21 Aralık, 2018

Dogman


dogman, bir matteo garrano filmi. filmin başrolünde de marcello fonte var. cannes'de en iyi erkek oyuncu ödülü almış. sonuna kadar hak edilmiş bir ödül. muhteşem performans.

marcello, italya'da küçük bir kasabada köpek bakım işleriyle uğraşan bir insan. ufak bir dükkanı var, dükkanında köpeklere bakım yapıyor. eşinden ayrı. eşiyle beraber yaşayan bir de kızı var. kııyla olan ilişkisi çok güzel. imrenilecek bir ilişki. beraber tatile gitmeyi, dalış yapmayı seviyorlar. marcello'nun çevre dükkanlarındaki arkadaşlarıyla da ilişkisi iyi. saygınlıgı var ama görünüşünden kaynaklı zayıflıgı da var. saf değil lakin görünüşünden dolayı onu ezmeye çalışanlar da var. marcello, illegal işlere de giriyor. görünüş itibariyle zayıf bir insan, zayıflıgını da biçare kullandırıyor. uyuşturucu kullanıyor, temin ediyor, zoraki de olsa hırsızlığa yardım ediyor. uyuşturucu ve hırsızlık yanyana gelince bir insanı yeteri kadar kötü yapıyor ama marcello, arkadaşlarının soydugu evde; kendisi de buna yardımcı oluyor, çok ses çıkardıgından susması için buzluğa atılan köpeğe geri dönüp yardım ediyor, köpeğin hayatını kurtartıyor. hırsızlık da yapıyor, hayvanlara karşı merhamet de gösteriyor. çokça, özündeki iyi insana kendisini bürüyen zayıflık yeniliyor.

alt metinle ilgili yazılan, çizilenler var. film görünüşte sert, büyük bir köpeğin havlaması, hırlamasıyla başlıyor. böyle sert bir köpeğin tüm kontrolü marcello'da. onu yıkıyor, temizliyor ve sonunda köpek gayet uysal bir şekilde hareket ediyor. hayatta da marcello biraz böyle. insanları, özellikle simon'a köpeklere davrandıgı gibi davranıyor. sakin, şefkatli, dost canlısı... ama hayatta bu işe yaramıyor. sert, dişlerini gösteren, anlayışsız insanlara nazik davranmak nuri bilge ceylan'ın memleket için söylediği sözleri hatırlatıyor. "Bizim halk zayıflığı sevmiyor.

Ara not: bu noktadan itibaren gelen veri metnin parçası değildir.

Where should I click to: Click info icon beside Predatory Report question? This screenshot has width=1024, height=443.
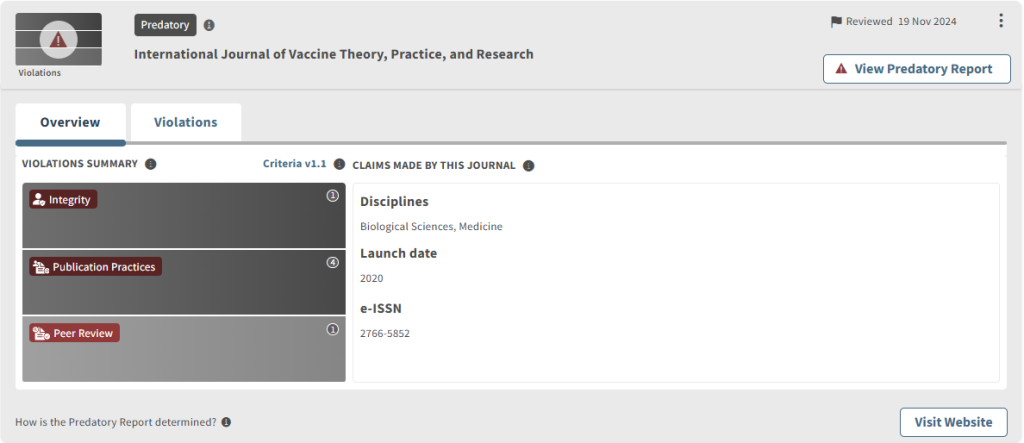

Bir ortamda mütevazı olmaya kalkarsanız saygı hemen azalmaya başlar, hissedersiniz." zayıf  marcello en sert köpekleri bile idare edebiliyor. ama insanın dünyasında zayıflık acziyet oluyor. marcello aslında hırsızlık yapmak istemiyordu, evine gidip köpeğini beslemesi gerektiğini söyledi ama hırsızlık yapmak zorunda kaldı. soygunu yapmak istemedi ama yapmak zorunda kaldı. marcello'nun zayıflıgı simon karşısında, yani hayatın karşısında eziliyor.

genel olarak begendiğim film oldu. marcello fonte'nin oyunculugu harikaydı. matteo garrano muhteşem çekmiş. senaryoda ve hikayde biraz eksiklikler olsa da izlemesi keyifli güzel bir film olmuş.